Lors du conseil municipal de ce vendredi 19 juin 2026, l'adjoint aux Finances Olivier Breuilly a exhibé les photos d'un « escalier de secours » qui aurait été créé pour permettre à l'ancien maire de Nice Christian Estrosi de quitter discrètement son bureau. Le montant de l'opération s'élève à près de 300 000 euros.
Une nouvelle polémique sur les dépenses
À chaque conseil municipal, la nouvelle majorité égrène les dépenses de l'ancienne équipe, martelant que « la fête est finie ». Après les « dépenses pharaoniques », la « pléthore de véhicules », ou encore « un local climatisé pour vélos », c'est au tour d'un escalier de faire polémique.
« La dernière trouvaille du génie dépensier »
Olivier Breuilly, adjoint aux Finances du maire Éric Ciotti, a présenté ce qu'il a appelé « la dernière trouvaille du génie dépensier de l'équipe précédente ». Il a montré les photos d'un « très bel escalier de secours créé dans la mairie pour que le maire puisse quitter discrètement son bureau par la rue Saint-François-de-Paule ».

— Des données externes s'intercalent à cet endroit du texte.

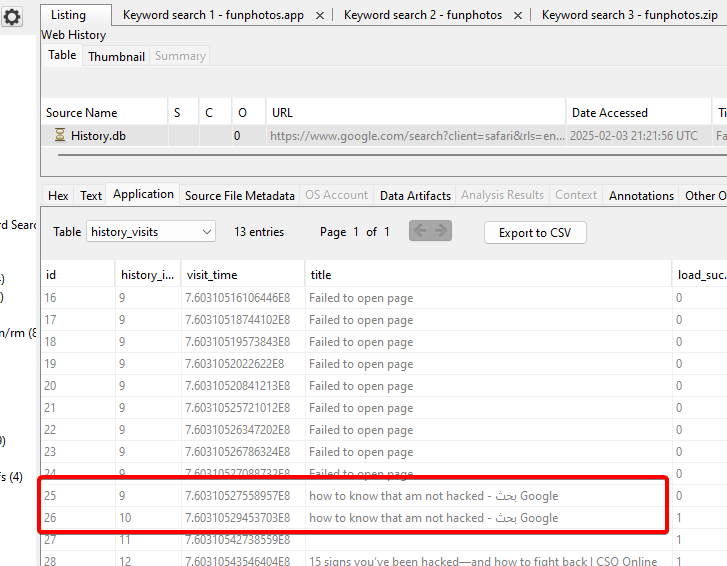Select the Text viewer tab
The image size is (727, 566).
point(91,196)
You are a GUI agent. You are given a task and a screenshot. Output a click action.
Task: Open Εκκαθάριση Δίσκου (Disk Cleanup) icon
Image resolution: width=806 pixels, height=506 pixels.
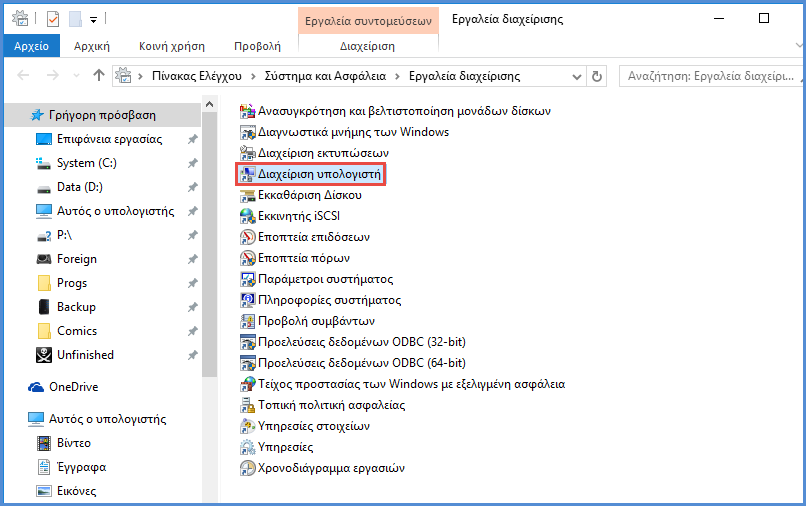(248, 195)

« 20 000 euros la marche », a ironisé Breuilly, ajoutant que « 20 000 euros, c'est le salaire médian annuel en France ». Selon nos informations, l'escalier est en marbre, ce qui explique son coût élevé.
Des réactions contrastées
En conseil municipal, l'opposition estrosiste est restée silencieuse, mais les langues se sont déliées après la séance. Un collaborateur des 13 élus d'opposition a tenté de justifier les travaux : « L'histoire de l'escalier est un coup de communication. C'est une sortie de secours. Il était en bois et menaçait de tomber ». Il a également émis des doutes sur le coût, insinuant que Breuilly lui-même aurait validé les travaux lorsqu'il était directeur général des services.
Olivier Breuilly a démenti en riant : « Faux. C'est une création totale », affirmant que l'escalier date de 2021, époque où Lauriano Azinheirinha occupait le poste de directeur général des services.